I shared the experience on Bangsar Babe’s profile and the restaurant reverted quickly (on my page) and even offered to compensate me for my unsatisfactory dinner. Gee, thanks. But no thanks. What about the rest of their unhappy customers? Would they be compensated the same way? I doubt it.
When an influencer receives special treatment, businesses are perceived to draw a line to indicate importance. That isn’t right, I feel. Being friendlier is somewhat acceptable and inevitable (you will need to PR with the media / influencers) if it’s a hosted invite or a brand engagement, but there should never be a blatant double standard.
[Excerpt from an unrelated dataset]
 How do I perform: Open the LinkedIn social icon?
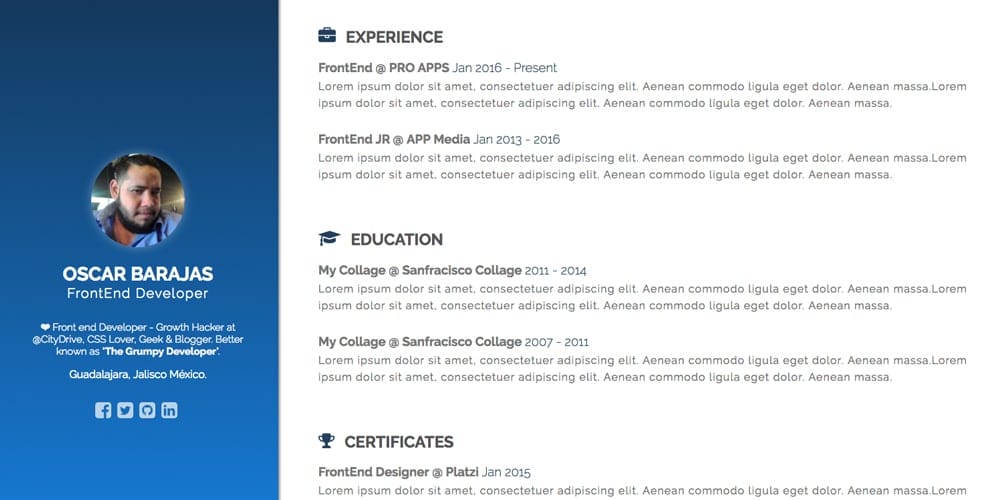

While I’m often on the better side of the receiving end, I feel bad for those who are ignored because they don’t have what brands term as “influencing power”. However big or small ones’ influencing power may be, they should all be treated with the same amount of respect and acknowledgement.
If you’re managing a brand, ask yourself this. “Would I go the same extra mile for a regular customer?” If your answer is no, then you shouldn’t be bending backwards for an influencer.
*My personal opinion and also how I choose to run the Bangsar Babe brand.